PRIMARY and Secondary Education minister Lazarus Dokora on Wednesday issued a stern warning to schools which were abetting the scourge of piracy through the illegal mass reproduction of books they used to circumvent costs, while prejudicing book producers.

BY WINSTONE ANTONIO

In his address, while officially opening this year’s edition of the Zimbabwe International Book Fair (ZIBF), Dokora said his ministry did not tolerate the pirating of books.

The minister said piracy was tantamount to abuse of public funds and sternly warned school authorities that they would be charged if found pirating books.

“The untoward thing about piracy is that it has become second nature in the education system. (The ministry’s) permanent secretary will send a circular to all schools reminding them of the risk of book piracy,” he said.

Dokora’s warning came at a time authors and book publishers have lost revenue worth thousands of dollars to pirates who were making a killing through the sale of cheap, mass-produced photocopied books.

Zimbabwe International Book Fair Association (ZIBFA) interim chairperson Blazio Tafireyi recently told NewsDay that stakeholders in the book industry had finalised drafting the Anti-Book Piracy petition, which they would hand over to Parliament as they seek support to curb the piracy cancer in the country.

“The Anti-Book Piracy draft petition is now under the consultative process where stakeholders are refining it and will be handed to the Parliament of Zimbabwe after the Zimbabwe International Book Fair,” he said.

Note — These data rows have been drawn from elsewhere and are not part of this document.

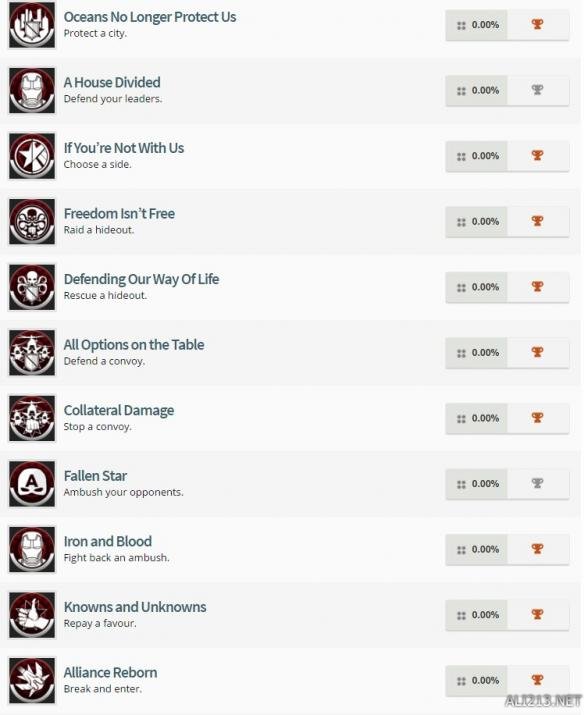
Task: Click the Oceans No Longer Protect Us achievement icon
Action: pyautogui.click(x=32, y=25)
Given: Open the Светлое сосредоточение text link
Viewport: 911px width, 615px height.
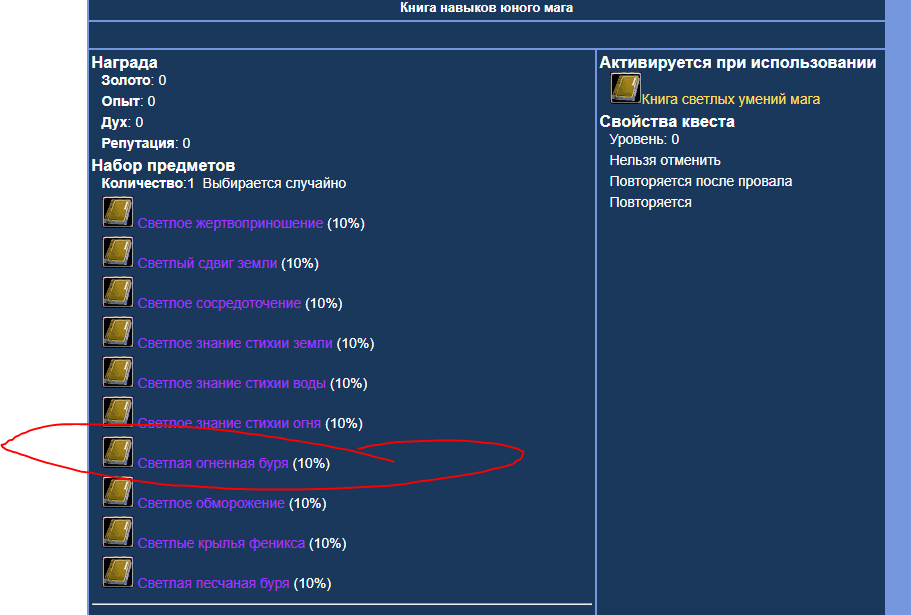Looking at the screenshot, I should pos(219,304).
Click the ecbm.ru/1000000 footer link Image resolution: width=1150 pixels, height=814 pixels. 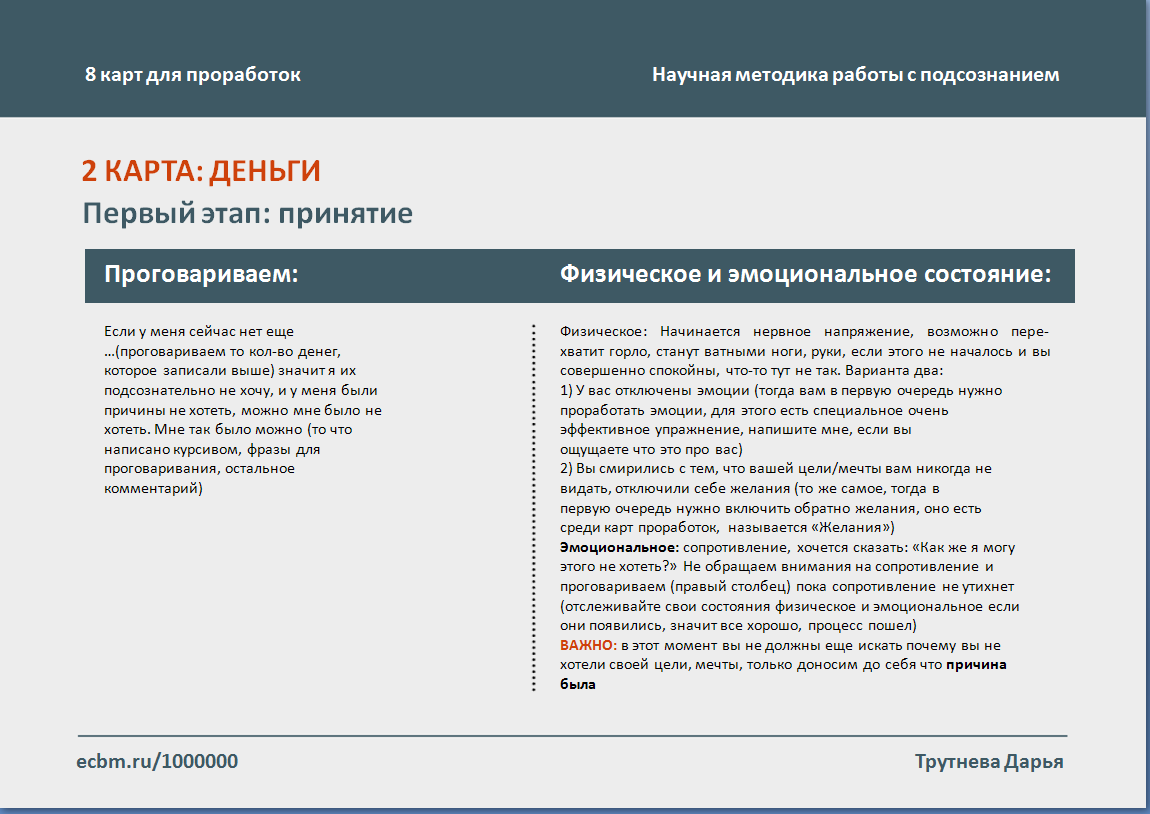pyautogui.click(x=157, y=762)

Dokora, however, said the government was pleased to note that there was an effective qualitative and efficient production and distribution system of educational books in Zimbabwe. “It is my hope that the book exhibitions are done in other major cities so as to allow more people to be exposed and to interact with the variety of books offered by publishers and book shops,” he said. Dokora said there was need to resolve the issue of connectivity for e-learning, adding that three companies have been demonstrating their proof of the concept. “The connectivity solution must not weigh down schools in unsustainable costs, it must be efficient and it must be a solution that allows ministry full control over its direct private work,” he said. This year’s edition of the annual literary exhibition was running under the theme, “Igniting Interest in Reading for Sustainable Development.”